Le principe et la bonne règle

ALM : Quelle appréciation faites-vous du recours du ministère de l’intérieur à des agences de communication pour l’information des électeurs ?
Chakir Fassi Fihri : C’est une excellente chose pour le ministère de l’intérieur et pour le pays. Le fait que le ministère de l’intérieur, et à sa tête Si Driss Jettou que nous pouvons tous saluer pour cette excellente initiative, se frotte aux professionnels de la communication est un gage d’ouverture et de professionnalisation de la communication institutionnelle de ce ministère. Ce précédent peut être le prélude de l’ouverture de ce département pour un travail en profondeur sur des axes précis concernant son image, ses services, ses activités ou ses structures décentralisées. Pour notre pays, cette affaire est une bonne nouvelle car désormais on s’adressera aux citoyens par des techniques de communication qui ne sont pas au rabais et qui créeront obligatoirement une nouvelle perception de la vie politique en faveur de ce Maroc nouveau pour lequel nous oeuvrons tous.
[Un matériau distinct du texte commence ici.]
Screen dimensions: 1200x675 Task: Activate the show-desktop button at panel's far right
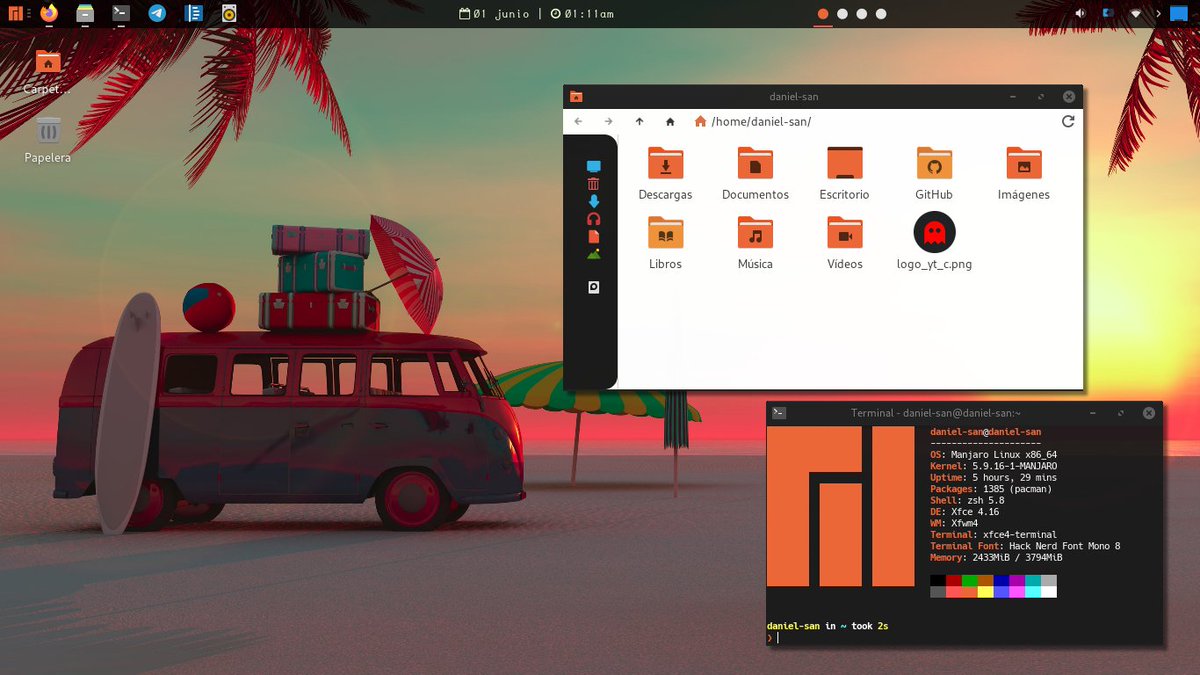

Pensez-vous que pour la mise en oeuvre de cette campagne de communication le ministère de l’intérieur a choisi la bonne méthodologie ?
Le ministère de l’intérieur débute dans ce domaine. On comprend le fait qu’il puisse faire des omissions. Notre métier a des règles que le ministère de l’intérieur ne peut ignorer. Sur le plan de la méthodologie choisie ce qui est navrant c’est que la règle de base de la compétition ouverte entre les agences n’ait pas été respectée. La consultation s’est réduite à 3 ou 4 agences sans que des agences majeures, nationales et leaders sur le marché n’aient été approchées. Une affaire de cette nature aurait du être traitée d’un manière plus ouverte. Cela malheureusement n’a pas été le cas.
Qu’est ce qui vous choque le plus c’est que Saga n’ait pas été consulté ou que d’autres confrères aient gagné le budget?
Mes confrères ne sont pas en question. Ils méritent nos félicitations en tant que professionnels et de l’encouragement car ils seront à la hauteur, au nom de toute la profession, pour enraciner dans ce domaine précis l’idée d’une communication de qualité. Non, ce dont il s’agit c’est que l’on ne peut pas sur une campagne d’intérêt national de cette dimension consulter des agences et pas d’autres. Par exigence citoyenne et pour la valeur même des idées développées par cette campagne, on ne peut pas exclure des agences comme Saga communication ou d’autres qui ont des références sérieuses et indiscutables dans ce domaine. C’est une question d’exemplarité.
Votre colère s’explique donc par des questions de principe ?
Quand il s’agit de notre pays, de notre patrie, il ne s’agit pas de parts de marché. Nous avons toujours, pour notre part, assumé nos responsabilités et nous avons fait, souvent dans la discrétion, plus d’une dizaine de campagnes sociales, humanitaires ou institutionnelles. Sur ce point, nous assumons nos engagements et nous contribuons à la marche de notre pays. Mais ce qui est navrant c’est que l’on ne nous ait pas consulté comme le veut la déontologie de notre métier. Sur une campagne nationale de cette envergure, nous ne demandons pas des privilèges.
Nous réclamons tout simplement le droit à être normalement consultés compte tenu de notre poids dans le secteur de la publicité pour que le ministère de l’intérieur puisse avoir les meilleures créations possibles, les meilleurs conseils et finalement la meilleure offre globale.